**WHAT TO DO**
Pick out and copy each line of the records that contains the word "logo". Case counts.

------------------------------------

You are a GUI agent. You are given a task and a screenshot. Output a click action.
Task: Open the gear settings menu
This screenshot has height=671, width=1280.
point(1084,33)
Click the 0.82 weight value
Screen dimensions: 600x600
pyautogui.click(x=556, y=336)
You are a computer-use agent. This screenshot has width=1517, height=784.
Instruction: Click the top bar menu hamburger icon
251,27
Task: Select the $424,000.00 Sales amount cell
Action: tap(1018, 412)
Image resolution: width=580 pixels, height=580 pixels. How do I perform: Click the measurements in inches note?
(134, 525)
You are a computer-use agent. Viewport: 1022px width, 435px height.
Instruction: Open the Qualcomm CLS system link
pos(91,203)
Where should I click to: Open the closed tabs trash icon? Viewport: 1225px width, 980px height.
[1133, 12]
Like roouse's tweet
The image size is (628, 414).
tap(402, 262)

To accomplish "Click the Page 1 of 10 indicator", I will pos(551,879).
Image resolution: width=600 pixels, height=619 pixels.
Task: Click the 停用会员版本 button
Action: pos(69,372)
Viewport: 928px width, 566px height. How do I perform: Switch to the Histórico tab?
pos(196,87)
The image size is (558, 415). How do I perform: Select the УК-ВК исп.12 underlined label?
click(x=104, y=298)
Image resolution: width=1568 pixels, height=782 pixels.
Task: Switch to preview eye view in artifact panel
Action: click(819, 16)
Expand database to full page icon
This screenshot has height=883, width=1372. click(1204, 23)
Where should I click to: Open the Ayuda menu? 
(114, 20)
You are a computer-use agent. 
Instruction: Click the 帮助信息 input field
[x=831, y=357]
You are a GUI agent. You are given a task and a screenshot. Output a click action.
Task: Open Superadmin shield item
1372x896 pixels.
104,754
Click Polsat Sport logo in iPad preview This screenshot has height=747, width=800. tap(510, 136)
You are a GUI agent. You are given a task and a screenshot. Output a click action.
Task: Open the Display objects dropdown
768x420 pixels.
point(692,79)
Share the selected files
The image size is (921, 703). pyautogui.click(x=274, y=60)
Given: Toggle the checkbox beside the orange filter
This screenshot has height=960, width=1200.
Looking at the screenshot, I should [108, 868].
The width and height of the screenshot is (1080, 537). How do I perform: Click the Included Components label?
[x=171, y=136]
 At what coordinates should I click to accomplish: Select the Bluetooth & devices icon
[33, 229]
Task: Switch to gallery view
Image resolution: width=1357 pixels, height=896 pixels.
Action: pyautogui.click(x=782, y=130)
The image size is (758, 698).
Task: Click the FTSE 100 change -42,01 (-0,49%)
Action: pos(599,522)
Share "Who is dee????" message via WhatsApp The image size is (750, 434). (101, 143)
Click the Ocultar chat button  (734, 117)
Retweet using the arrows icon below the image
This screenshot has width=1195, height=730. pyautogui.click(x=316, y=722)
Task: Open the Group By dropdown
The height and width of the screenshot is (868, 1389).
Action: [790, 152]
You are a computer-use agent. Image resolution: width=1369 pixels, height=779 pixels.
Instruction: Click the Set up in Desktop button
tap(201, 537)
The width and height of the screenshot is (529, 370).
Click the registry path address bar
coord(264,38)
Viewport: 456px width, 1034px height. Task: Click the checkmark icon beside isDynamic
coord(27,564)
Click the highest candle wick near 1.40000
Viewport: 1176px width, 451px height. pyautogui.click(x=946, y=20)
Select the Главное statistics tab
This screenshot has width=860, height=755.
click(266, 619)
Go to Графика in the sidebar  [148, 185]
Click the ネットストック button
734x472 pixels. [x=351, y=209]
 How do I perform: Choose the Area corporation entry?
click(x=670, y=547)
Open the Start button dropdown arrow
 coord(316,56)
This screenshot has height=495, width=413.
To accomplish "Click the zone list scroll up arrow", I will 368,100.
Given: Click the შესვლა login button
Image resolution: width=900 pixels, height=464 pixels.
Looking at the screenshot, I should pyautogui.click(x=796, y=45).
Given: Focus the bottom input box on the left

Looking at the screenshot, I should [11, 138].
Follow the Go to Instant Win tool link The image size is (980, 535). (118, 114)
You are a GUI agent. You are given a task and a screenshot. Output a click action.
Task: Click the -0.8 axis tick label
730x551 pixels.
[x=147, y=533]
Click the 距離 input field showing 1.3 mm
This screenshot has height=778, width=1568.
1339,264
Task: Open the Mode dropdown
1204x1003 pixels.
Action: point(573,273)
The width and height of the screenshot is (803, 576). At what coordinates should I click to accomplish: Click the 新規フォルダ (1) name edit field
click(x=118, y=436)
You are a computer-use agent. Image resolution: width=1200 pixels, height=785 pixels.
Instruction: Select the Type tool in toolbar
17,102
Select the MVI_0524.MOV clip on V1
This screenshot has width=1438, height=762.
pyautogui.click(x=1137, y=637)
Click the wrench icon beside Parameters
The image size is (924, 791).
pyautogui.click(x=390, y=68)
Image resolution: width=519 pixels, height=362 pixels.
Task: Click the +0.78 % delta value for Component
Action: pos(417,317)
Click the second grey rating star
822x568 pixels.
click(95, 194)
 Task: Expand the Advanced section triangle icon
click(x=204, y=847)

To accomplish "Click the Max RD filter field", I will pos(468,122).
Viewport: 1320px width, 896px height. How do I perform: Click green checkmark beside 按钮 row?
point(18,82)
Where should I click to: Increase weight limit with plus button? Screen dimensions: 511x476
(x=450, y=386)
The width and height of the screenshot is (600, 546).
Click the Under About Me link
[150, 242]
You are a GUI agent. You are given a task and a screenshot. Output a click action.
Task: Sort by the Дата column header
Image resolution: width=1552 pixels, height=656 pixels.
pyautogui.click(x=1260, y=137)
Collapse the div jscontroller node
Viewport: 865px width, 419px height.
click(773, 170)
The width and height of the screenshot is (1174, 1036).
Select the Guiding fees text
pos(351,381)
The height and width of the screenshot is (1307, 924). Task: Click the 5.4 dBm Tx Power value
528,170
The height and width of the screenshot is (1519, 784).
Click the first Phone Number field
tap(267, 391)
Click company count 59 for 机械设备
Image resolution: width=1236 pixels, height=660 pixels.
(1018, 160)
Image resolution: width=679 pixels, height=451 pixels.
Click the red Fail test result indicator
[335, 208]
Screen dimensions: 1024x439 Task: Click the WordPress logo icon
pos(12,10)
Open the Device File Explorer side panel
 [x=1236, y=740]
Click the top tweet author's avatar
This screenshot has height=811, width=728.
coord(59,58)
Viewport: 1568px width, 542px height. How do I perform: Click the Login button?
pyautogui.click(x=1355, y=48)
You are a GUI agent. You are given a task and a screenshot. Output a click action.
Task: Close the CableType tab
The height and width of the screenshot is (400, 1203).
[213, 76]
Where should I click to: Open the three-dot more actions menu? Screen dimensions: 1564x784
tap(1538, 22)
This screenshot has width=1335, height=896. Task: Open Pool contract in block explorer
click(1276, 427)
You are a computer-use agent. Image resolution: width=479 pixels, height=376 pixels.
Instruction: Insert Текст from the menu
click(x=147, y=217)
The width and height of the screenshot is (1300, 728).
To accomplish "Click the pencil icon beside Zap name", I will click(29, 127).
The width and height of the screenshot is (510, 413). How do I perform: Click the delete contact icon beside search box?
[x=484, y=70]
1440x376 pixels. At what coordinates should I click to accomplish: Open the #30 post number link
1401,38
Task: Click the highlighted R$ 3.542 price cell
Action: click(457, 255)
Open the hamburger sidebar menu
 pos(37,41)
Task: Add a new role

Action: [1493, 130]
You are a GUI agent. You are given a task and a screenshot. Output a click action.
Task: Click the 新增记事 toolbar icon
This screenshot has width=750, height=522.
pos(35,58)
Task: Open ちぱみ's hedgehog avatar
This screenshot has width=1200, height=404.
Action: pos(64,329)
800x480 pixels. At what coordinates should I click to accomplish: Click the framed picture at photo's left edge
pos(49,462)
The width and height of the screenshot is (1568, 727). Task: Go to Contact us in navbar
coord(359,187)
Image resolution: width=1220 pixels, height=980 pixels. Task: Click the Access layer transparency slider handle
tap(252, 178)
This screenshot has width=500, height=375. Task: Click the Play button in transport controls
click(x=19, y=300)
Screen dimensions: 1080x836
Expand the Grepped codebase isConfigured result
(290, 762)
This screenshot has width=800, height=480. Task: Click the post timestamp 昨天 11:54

------------------------------------

**RESPONSE TO THIS EXERCISE**
Click Polsat Sport logo in iPad preview This screenshot has height=747, width=800. tap(510, 136)
Screen dimensions: 1024x439 Task: Click the WordPress logo icon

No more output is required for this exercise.